In this tutorial, we will create a pipeline from scratch with Outflow, and walk through the main features of the framework.

First, you should install Outflow using pip install outflow to get the latest release from pypi. Then, you can check that outflow is correctly installed with :

$ python -m outflow --version

If Outflow is installed, you should see the version of your installation. If it isn’t, you’ll get an error telling “No module named outflow”.

Note

If you have any question or suggestions about the tutorial or Outflow in general, please come over to our Discord server

Creating a pipeline

To run properly, a pipeline built with Outflow needs some configuration files. You can use the following commands to generate the pipeline directory structure :

$ python -m outflow management create pipeline tuto_pipeline

You will get a directory called tuto_pipeline/ in the current directory containing multiple files :

tuto_pipeline
├── config.yml
├── plugins
├── manage.py
├── requirements.txt
└── settings.py
  • config.yml : Contains configurations about your pipeline. This can vary from one pipeline execution to another and you can have several configuration files and choose it in your command line.

  • plugins : This is where we will create our plugins. Plugins in this directory are automatically put in the python path by manage.py. However plugins can live anywhere, see plugins for how to create plugins outside this directory.

  • settings.py : This file is specific to your pipeline and should be versioned. This contains among other things a list of the plugins used by your pipeline. See settings for full specification.

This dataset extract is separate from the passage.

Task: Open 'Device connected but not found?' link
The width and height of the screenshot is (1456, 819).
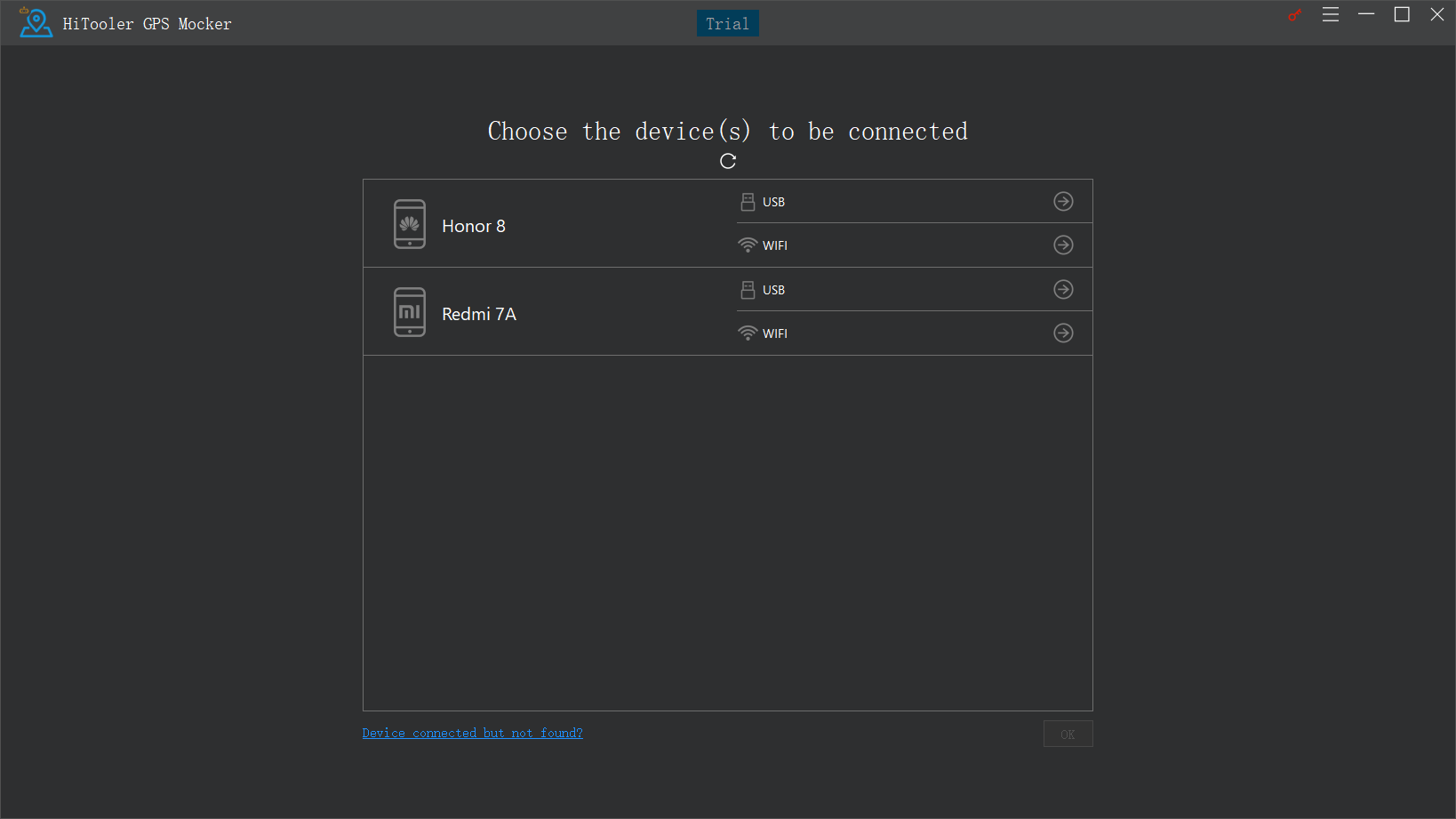Action: click(x=472, y=733)
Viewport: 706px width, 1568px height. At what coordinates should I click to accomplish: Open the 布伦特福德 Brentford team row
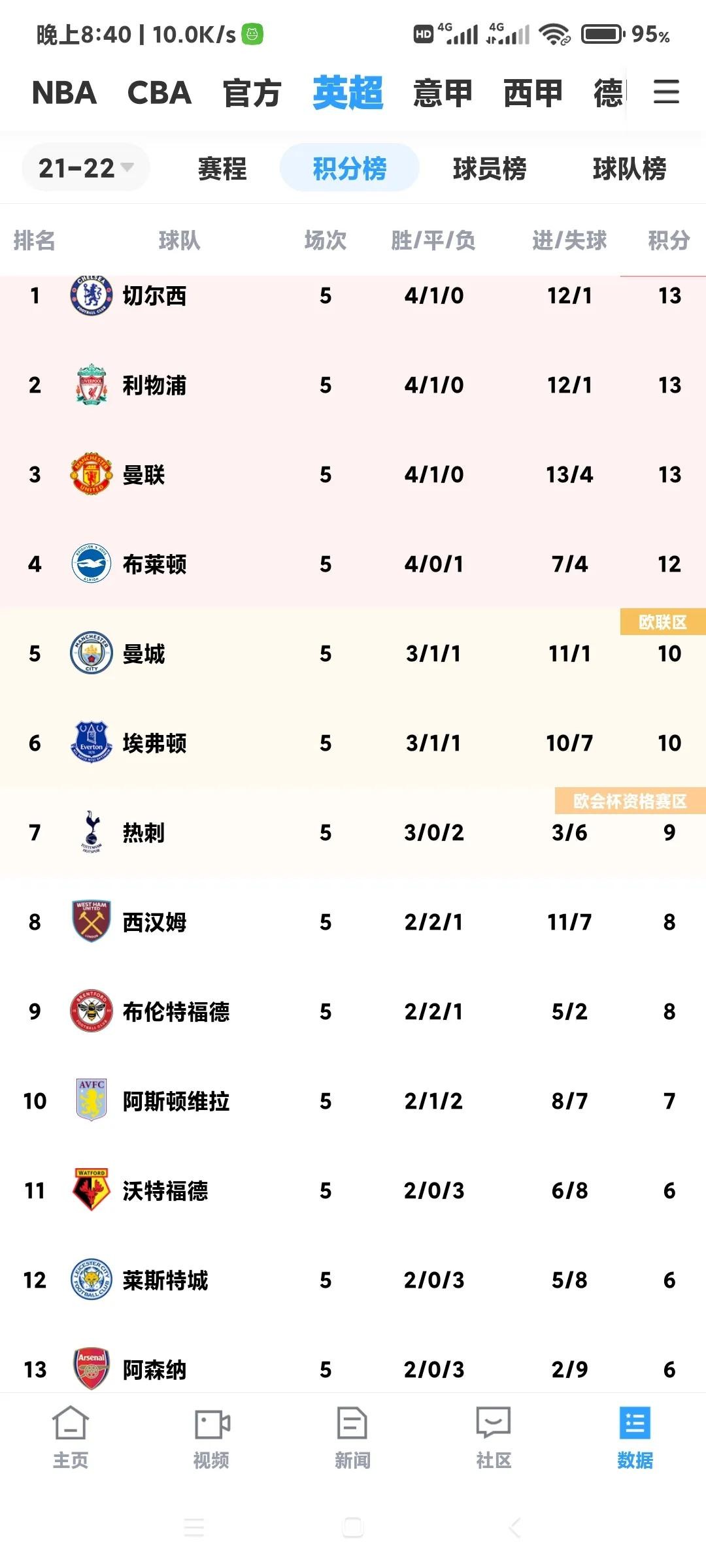[x=353, y=1011]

  • requirements.txt : Contains the list of python dependencies

  • manage.py : The entry point of the pipeline.

Create a plugin

A pipeline is not much without some tasks to execute. In this tutorial, we will use the example of a data reduction pipeline, so our tasks will be computations on some data.

With Outflow, tasks are defined in plugins. A plugin is a dedicated python package containing commands, tasks and models.

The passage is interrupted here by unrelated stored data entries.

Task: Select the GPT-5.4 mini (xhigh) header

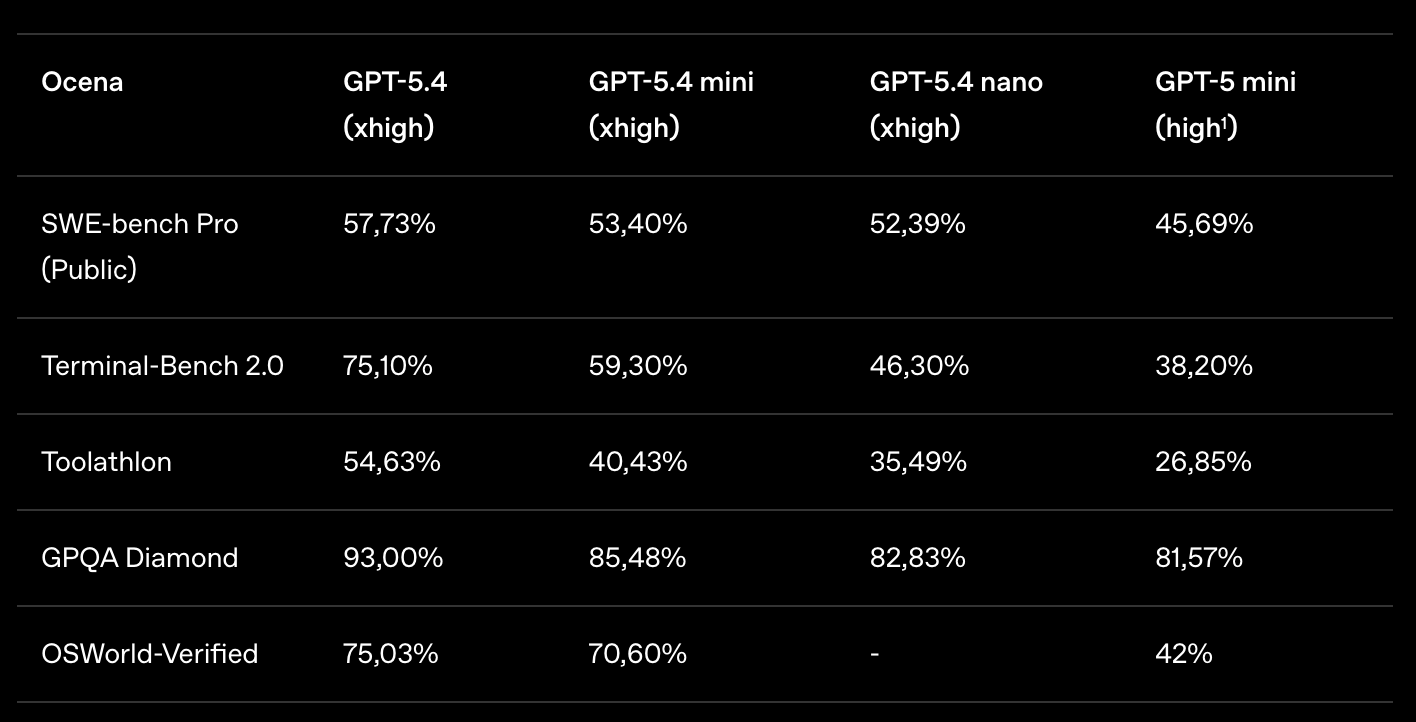Action: 671,104
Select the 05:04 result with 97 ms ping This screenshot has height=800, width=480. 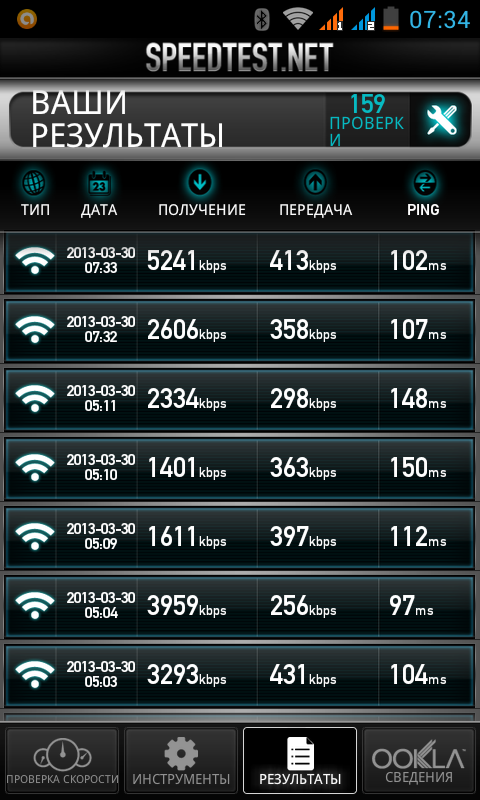click(240, 606)
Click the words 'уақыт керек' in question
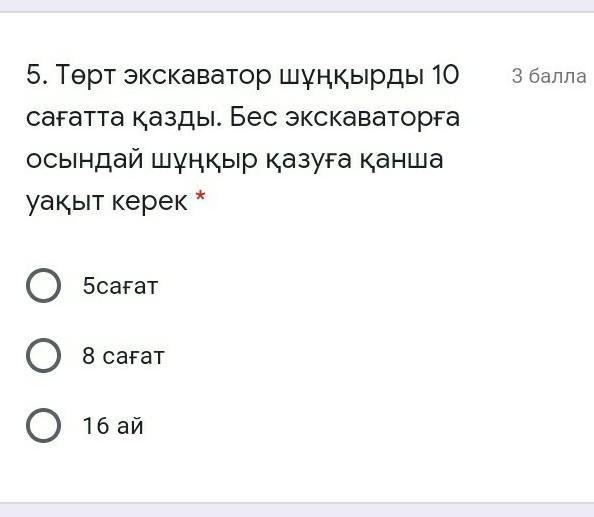The height and width of the screenshot is (517, 594). (107, 201)
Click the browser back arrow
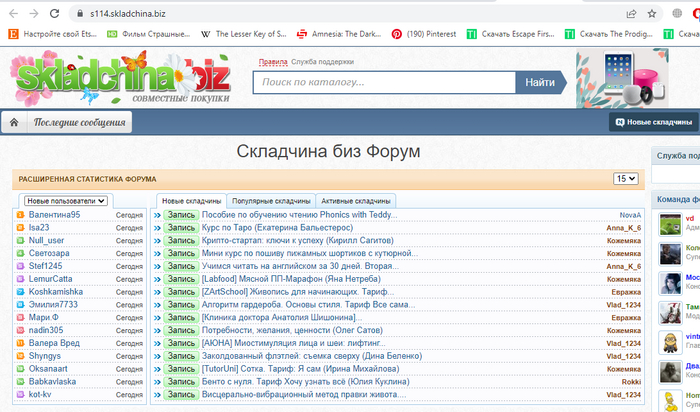Screen dimensions: 700x412 pyautogui.click(x=12, y=13)
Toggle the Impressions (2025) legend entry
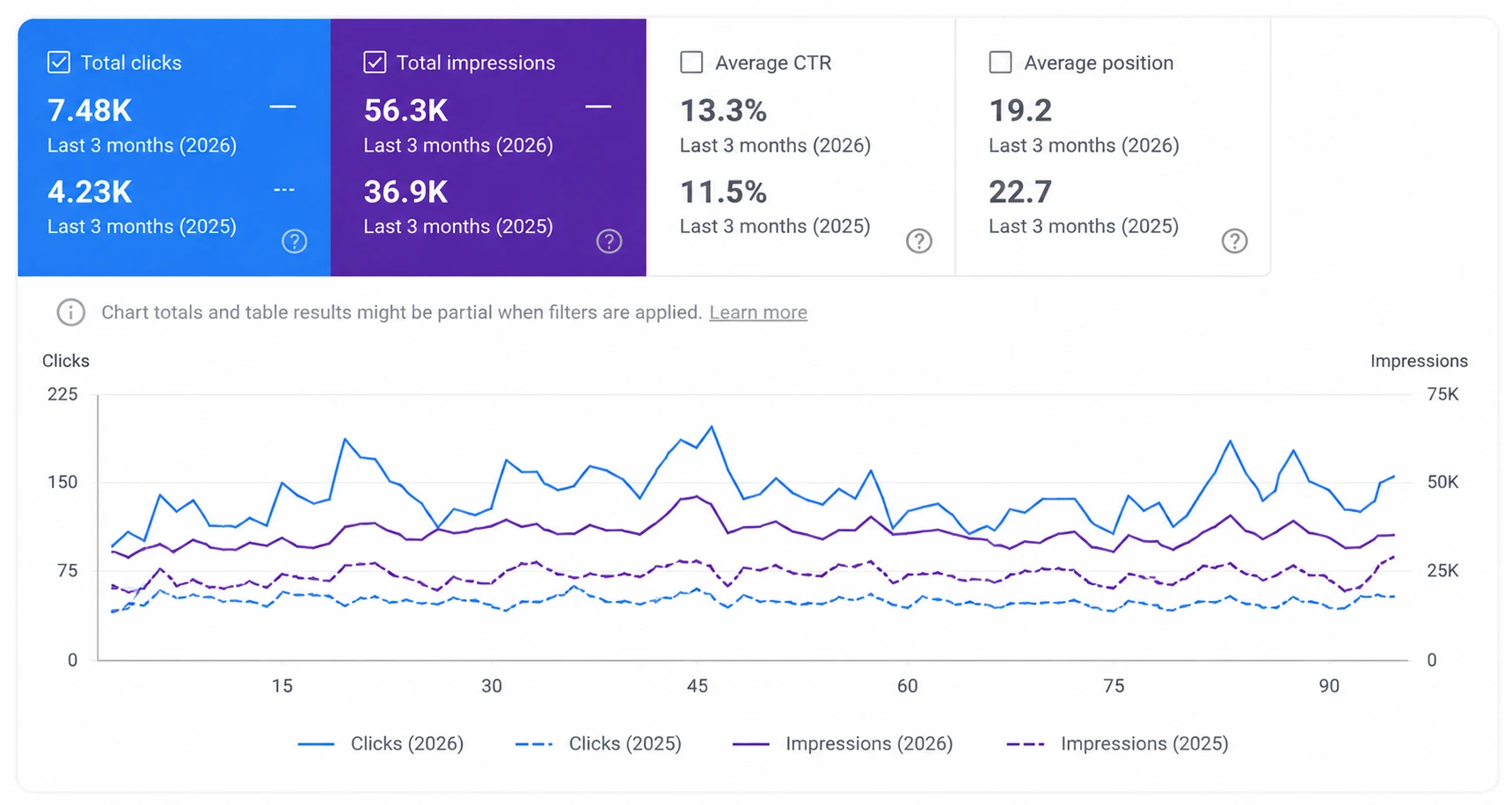This screenshot has width=1512, height=805. 1117,744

  • Tasks are the building blocks of the pipeline, they have inputs, outputs, and a function to execute.

  • Commands are used to describe a graph of tasks dependencies, as well as a cli entrypoint and its arguments.

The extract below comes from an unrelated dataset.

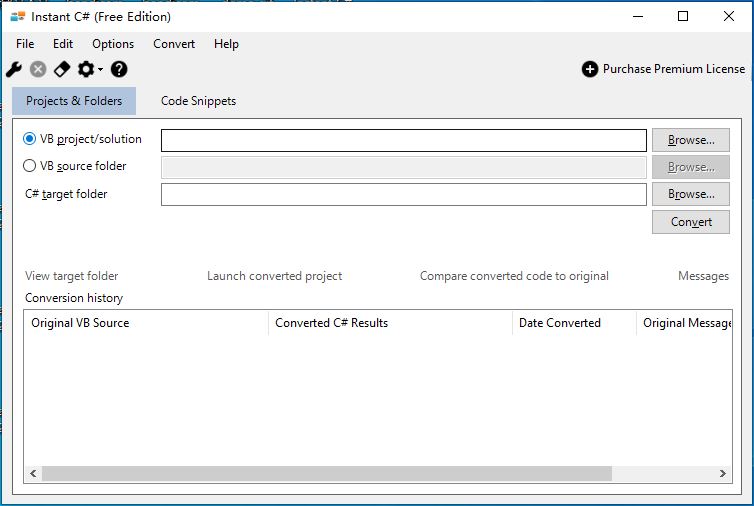The height and width of the screenshot is (506, 754).
Task: Open the Convert menu
Action: click(x=174, y=44)
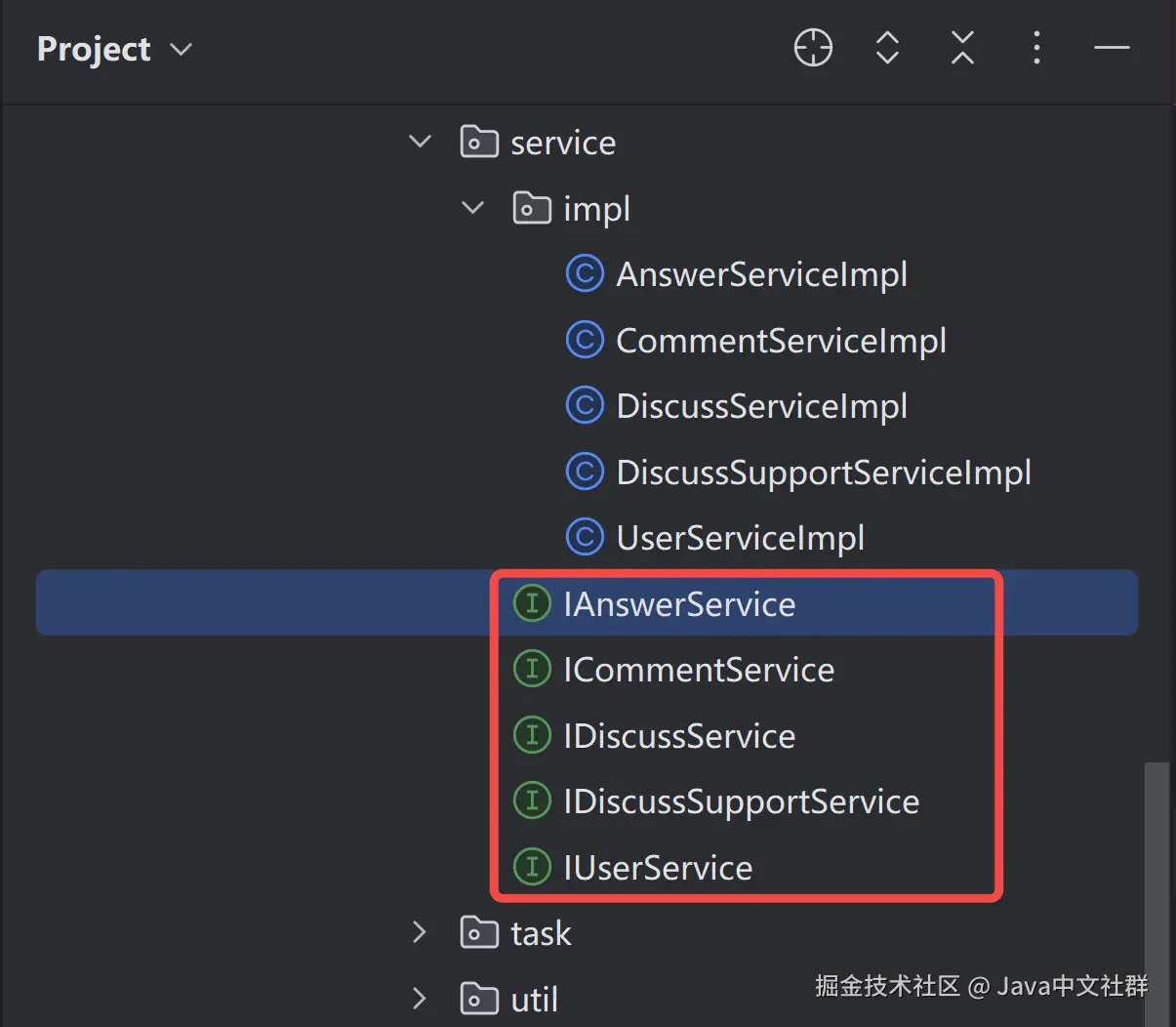
Task: Click the interface icon next to ICommentService
Action: [532, 670]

  • A model is a python class describing a database table. (optional)

We will see in the next tutorial chapters what those are in details.

For now, outflow plugins must use PEP 420 packages. This allows to have multiple plugins under the same namespace.

To create a new plugin, type the following command :

$ cd tuto_pipeline
$ python -m outflow management create plugin tuto.data_reduction --plugin_dir plugins/data_reduction

This creates all the needed files containing an example of a basic command.

Then in the tuto_pipeline/settings.py file, add your new plugin to the plugin list

PLUGINS = [
    'outflow.management',
    'tuto.data_reduction',
]

You can test your newly created plugin by calling the command generated in the commands.py:

$ python manage.py data_reduction

You should see the following output on the command line:

* tuto.data_reduction.commands - commands.py:49 - INFO - Hello from data_reduction

If you do, congratulations! We now have everything we need to get you started with Outflow.

In the next chapter, we will add new tasks and commands to this pipeline template.